[[ Given records, beginning ]]

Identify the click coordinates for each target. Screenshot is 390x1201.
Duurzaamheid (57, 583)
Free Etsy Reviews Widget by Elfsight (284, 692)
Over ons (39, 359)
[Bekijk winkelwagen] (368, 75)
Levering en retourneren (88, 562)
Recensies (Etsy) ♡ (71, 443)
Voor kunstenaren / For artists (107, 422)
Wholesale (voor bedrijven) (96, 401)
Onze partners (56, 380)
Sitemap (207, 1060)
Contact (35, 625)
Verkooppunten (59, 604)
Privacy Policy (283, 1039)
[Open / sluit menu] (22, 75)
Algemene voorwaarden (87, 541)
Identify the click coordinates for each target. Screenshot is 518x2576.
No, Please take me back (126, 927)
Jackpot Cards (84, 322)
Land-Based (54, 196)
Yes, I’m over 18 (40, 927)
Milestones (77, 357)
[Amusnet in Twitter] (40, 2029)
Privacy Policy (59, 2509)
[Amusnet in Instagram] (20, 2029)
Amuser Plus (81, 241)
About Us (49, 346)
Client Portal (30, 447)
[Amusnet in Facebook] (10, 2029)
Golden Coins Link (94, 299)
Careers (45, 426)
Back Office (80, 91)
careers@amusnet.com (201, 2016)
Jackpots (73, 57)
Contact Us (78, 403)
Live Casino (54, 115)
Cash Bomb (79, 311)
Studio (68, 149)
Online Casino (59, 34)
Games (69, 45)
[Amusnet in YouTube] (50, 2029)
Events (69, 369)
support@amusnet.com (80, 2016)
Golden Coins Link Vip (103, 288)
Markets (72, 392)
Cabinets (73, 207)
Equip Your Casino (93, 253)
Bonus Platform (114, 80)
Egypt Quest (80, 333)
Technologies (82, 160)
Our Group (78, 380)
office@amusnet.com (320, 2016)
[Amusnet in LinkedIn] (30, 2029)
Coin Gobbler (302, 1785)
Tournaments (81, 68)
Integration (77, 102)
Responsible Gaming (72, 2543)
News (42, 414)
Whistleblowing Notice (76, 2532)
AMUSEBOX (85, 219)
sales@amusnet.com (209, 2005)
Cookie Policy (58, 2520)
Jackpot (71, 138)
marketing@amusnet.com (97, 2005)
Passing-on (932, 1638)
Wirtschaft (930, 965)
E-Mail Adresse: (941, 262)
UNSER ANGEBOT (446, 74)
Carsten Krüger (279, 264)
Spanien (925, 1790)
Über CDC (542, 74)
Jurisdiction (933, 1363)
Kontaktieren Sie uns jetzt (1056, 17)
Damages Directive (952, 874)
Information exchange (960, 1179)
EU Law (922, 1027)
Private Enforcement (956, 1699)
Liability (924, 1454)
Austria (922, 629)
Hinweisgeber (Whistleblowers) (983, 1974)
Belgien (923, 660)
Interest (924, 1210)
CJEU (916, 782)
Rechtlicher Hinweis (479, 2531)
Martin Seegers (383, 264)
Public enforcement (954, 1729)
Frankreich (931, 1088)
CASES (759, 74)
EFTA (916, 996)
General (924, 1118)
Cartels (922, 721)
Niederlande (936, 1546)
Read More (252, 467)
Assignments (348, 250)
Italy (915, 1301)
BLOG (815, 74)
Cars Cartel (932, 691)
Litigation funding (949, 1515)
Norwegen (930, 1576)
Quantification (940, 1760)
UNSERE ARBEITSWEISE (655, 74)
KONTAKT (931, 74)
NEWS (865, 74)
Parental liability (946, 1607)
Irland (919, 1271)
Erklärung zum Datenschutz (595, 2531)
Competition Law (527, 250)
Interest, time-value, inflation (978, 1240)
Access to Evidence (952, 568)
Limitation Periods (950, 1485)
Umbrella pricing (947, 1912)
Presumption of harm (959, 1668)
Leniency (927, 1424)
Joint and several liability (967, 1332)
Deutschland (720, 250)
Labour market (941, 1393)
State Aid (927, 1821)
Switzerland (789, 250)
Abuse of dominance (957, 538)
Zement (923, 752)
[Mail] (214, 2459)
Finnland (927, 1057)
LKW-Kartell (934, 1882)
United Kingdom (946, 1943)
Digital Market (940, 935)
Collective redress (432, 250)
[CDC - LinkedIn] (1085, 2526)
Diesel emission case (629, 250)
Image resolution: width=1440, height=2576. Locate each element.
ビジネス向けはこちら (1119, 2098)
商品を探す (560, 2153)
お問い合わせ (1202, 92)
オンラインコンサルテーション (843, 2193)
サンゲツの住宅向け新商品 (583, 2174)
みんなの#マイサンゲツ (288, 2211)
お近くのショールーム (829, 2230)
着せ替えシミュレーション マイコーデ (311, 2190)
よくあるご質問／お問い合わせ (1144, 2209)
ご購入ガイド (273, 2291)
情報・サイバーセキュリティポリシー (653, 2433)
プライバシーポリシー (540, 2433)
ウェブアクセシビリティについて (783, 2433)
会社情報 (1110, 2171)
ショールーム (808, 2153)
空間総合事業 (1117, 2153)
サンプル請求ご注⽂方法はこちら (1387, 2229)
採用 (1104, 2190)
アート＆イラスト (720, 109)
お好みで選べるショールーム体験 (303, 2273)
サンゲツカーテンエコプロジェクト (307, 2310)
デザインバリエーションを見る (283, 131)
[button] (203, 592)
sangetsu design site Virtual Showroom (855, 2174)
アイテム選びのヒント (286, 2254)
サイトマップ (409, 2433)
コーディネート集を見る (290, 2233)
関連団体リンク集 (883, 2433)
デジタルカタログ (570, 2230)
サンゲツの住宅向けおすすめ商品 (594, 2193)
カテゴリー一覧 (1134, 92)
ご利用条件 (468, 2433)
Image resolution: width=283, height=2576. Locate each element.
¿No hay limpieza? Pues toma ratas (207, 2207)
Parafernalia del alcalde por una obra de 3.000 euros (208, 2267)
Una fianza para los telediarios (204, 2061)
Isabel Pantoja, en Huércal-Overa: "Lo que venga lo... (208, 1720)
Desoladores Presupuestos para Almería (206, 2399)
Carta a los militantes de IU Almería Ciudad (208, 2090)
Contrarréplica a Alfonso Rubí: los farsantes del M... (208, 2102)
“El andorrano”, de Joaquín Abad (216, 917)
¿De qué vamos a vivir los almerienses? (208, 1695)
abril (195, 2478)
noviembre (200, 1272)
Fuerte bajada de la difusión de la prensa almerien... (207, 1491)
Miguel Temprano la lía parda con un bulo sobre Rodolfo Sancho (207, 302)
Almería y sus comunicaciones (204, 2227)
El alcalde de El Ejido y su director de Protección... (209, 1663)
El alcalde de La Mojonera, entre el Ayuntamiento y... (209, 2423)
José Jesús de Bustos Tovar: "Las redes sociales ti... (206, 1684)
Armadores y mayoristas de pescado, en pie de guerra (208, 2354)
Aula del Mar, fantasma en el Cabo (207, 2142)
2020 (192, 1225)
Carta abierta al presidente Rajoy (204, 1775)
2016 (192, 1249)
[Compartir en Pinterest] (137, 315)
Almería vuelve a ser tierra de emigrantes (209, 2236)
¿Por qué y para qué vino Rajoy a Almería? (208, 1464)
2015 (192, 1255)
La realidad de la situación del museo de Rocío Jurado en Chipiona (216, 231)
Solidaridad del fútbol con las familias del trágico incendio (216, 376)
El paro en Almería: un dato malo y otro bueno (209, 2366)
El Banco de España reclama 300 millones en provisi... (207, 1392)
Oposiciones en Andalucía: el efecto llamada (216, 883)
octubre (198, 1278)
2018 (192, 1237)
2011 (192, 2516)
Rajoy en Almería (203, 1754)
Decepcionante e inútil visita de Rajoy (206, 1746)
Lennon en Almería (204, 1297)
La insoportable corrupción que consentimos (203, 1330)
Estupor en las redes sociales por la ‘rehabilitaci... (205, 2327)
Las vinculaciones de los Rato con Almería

[[ Given records, end ]]

• Task directions: Repeat every entry exactly. Nothing may be dropped.

• Result of the exercise:
Identify the click coordinates for each target. Screenshot is 390x1201.
Duurzaamheid (57, 583)
Free Etsy Reviews Widget by Elfsight (284, 692)
Over ons (39, 359)
[Bekijk winkelwagen] (368, 75)
Levering en retourneren (88, 562)
Recensies (Etsy) ♡ (71, 443)
Voor kunstenaren / For artists (107, 422)
Wholesale (voor bedrijven) (96, 401)
Onze partners (56, 380)
Sitemap (207, 1060)
Contact (35, 625)
Verkooppunten (59, 604)
Privacy Policy (283, 1039)
[Open / sluit menu] (22, 75)
Algemene voorwaarden (87, 541)
Identify the click coordinates for each target. Screenshot is 518x2576.
No, Please take me back (126, 927)
Jackpot Cards (84, 322)
Land-Based (54, 196)
Yes, I’m over 18 (40, 927)
Milestones (77, 357)
[Amusnet in Twitter] (40, 2029)
Privacy Policy (59, 2509)
[Amusnet in Instagram] (20, 2029)
Amuser Plus (81, 241)
About Us (49, 346)
Client Portal (30, 447)
[Amusnet in Facebook] (10, 2029)
Golden Coins Link (94, 299)
Careers (45, 426)
Back Office (80, 91)
careers@amusnet.com (201, 2016)
Jackpots (73, 57)
Contact Us (78, 403)
Live Casino (54, 115)
Cash Bomb (79, 311)
Studio (68, 149)
Online Casino (59, 34)
Games (69, 45)
[Amusnet in YouTube] (50, 2029)
Events (69, 369)
support@amusnet.com (80, 2016)
Golden Coins Link Vip (103, 288)
Markets (72, 392)
Cabinets (73, 207)
Equip Your Casino (93, 253)
Bonus Platform (114, 80)
Egypt Quest (80, 333)
Technologies (82, 160)
Our Group (78, 380)
office@amusnet.com (320, 2016)
[Amusnet in LinkedIn] (30, 2029)
Coin Gobbler (302, 1785)
Tournaments (81, 68)
Integration (77, 102)
Responsible Gaming (72, 2543)
News (42, 414)
Whistleblowing Notice (76, 2532)
AMUSEBOX (85, 219)
sales@amusnet.com (209, 2005)
Cookie Policy (58, 2520)
Jackpot (71, 138)
marketing@amusnet.com (97, 2005)
Passing-on (932, 1638)
Wirtschaft (930, 965)
E-Mail Adresse: (941, 262)
UNSER ANGEBOT (446, 74)
Carsten Krüger (279, 264)
Spanien (925, 1790)
Über CDC (542, 74)
Jurisdiction (933, 1363)
Kontaktieren Sie uns jetzt (1056, 17)
Damages Directive (952, 874)
Information exchange (960, 1179)
EU Law (922, 1027)
Private Enforcement (956, 1699)
Liability (924, 1454)
Austria (922, 629)
Hinweisgeber (Whistleblowers) (983, 1974)
Belgien (923, 660)
Interest (924, 1210)
CJEU (916, 782)
Rechtlicher Hinweis (479, 2531)
Martin Seegers (383, 264)
Public enforcement (954, 1729)
Frankreich (931, 1088)
CASES (759, 74)
EFTA (916, 996)
General (924, 1118)
Cartels (922, 721)
Niederlande (936, 1546)
Read More (252, 467)
Assignments (348, 250)
Italy (915, 1301)
BLOG (815, 74)
Cars Cartel (932, 691)
Litigation funding (949, 1515)
Norwegen (930, 1576)
Quantification (940, 1760)
UNSERE ARBEITSWEISE (655, 74)
KONTAKT (931, 74)
NEWS (865, 74)
Parental liability (946, 1607)
Irland (919, 1271)
Erklärung zum Datenschutz (595, 2531)
Competition Law (527, 250)
Interest, time-value, inflation (978, 1240)
Access to Evidence (952, 568)
Limitation Periods (950, 1485)
Umbrella pricing (947, 1912)
Presumption of harm (959, 1668)
Leniency (927, 1424)
Joint and several liability (967, 1332)
Deutschland (720, 250)
Labour market (941, 1393)
State Aid (927, 1821)
Switzerland (789, 250)
Abuse of dominance (957, 538)
Zement (923, 752)
[Mail] (214, 2459)
Finnland (927, 1057)
LKW-Kartell (934, 1882)
United Kingdom (946, 1943)
Digital Market (940, 935)
Collective redress (432, 250)
[CDC - LinkedIn] (1085, 2526)
Diesel emission case (629, 250)
Image resolution: width=1440, height=2576. Locate each element.
ビジネス向けはこちら (1119, 2098)
商品を探す (560, 2153)
お問い合わせ (1202, 92)
オンラインコンサルテーション (843, 2193)
サンゲツの住宅向け新商品 (583, 2174)
みんなの#マイサンゲツ (288, 2211)
お近くのショールーム (829, 2230)
着せ替えシミュレーション マイコーデ (311, 2190)
よくあるご質問／お問い合わせ (1144, 2209)
ご購入ガイド (273, 2291)
情報・サイバーセキュリティポリシー (653, 2433)
プライバシーポリシー (540, 2433)
ウェブアクセシビリティについて (783, 2433)
会社情報 (1110, 2171)
ショールーム (808, 2153)
空間総合事業 (1117, 2153)
サンプル請求ご注⽂方法はこちら (1387, 2229)
採用 (1104, 2190)
アート＆イラスト (720, 109)
お好みで選べるショールーム体験 (303, 2273)
サンゲツカーテンエコプロジェクト (307, 2310)
デザインバリエーションを見る (283, 131)
[button] (203, 592)
sangetsu design site Virtual Showroom (855, 2174)
アイテム選びのヒント (286, 2254)
サイトマップ (409, 2433)
コーディネート集を見る (290, 2233)
関連団体リンク集 (883, 2433)
デジタルカタログ (570, 2230)
サンゲツの住宅向けおすすめ商品 (594, 2193)
カテゴリー一覧 (1134, 92)
ご利用条件 (468, 2433)
Image resolution: width=283, height=2576. Locate each element.
¿No hay limpieza? Pues toma ratas (207, 2207)
Parafernalia del alcalde por una obra de 3.000 euros (208, 2267)
Una fianza para los telediarios (204, 2061)
Isabel Pantoja, en Huércal-Overa: "Lo que venga lo... (208, 1720)
Desoladores Presupuestos para Almería (206, 2399)
Carta a los militantes de IU Almería Ciudad (208, 2090)
Contrarréplica a Alfonso Rubí: los farsantes del M... (208, 2102)
“El andorrano”, de Joaquín Abad (216, 917)
¿De qué vamos a vivir los almerienses? (208, 1695)
abril (195, 2478)
noviembre (200, 1272)
Fuerte bajada de la difusión de la prensa almerien... (207, 1491)
Miguel Temprano la lía parda con un bulo sobre Rodolfo Sancho (207, 302)
Almería y sus comunicaciones (204, 2227)
El alcalde de El Ejido y su director de Protección... (209, 1663)
El alcalde de La Mojonera, entre el Ayuntamiento y... (209, 2423)
José Jesús de Bustos Tovar: "Las redes sociales ti... (206, 1684)
Armadores y mayoristas de pescado, en pie de guerra (208, 2354)
Aula del Mar, fantasma en el Cabo (207, 2142)
2020 (192, 1225)
Carta abierta al presidente Rajoy (204, 1775)
2016 (192, 1249)
[Compartir en Pinterest] (137, 315)
Almería vuelve a ser tierra de emigrantes (209, 2236)
¿Por qué y para qué vino Rajoy a Almería? (208, 1464)
2015 (192, 1255)
La realidad de la situación del museo de Rocío Jurado en Chipiona (216, 231)
Solidaridad del fútbol con las familias del trágico incendio (216, 376)
El paro en Almería: un dato malo y otro bueno (209, 2366)
El Banco de España reclama 300 millones en provisi... (207, 1392)
Oposiciones en Andalucía: el efecto llamada (216, 883)
octubre (198, 1278)
2018 (192, 1237)
2011 (192, 2516)
Rajoy en Almería (203, 1754)
Decepcionante e inútil visita de Rajoy (206, 1746)
Lennon en Almería (204, 1297)
La insoportable corrupción que consentimos (203, 1330)
Estupor en las redes sociales por la ‘rehabilitaci... (205, 2327)
Las vinculaciones de los Rato con Almería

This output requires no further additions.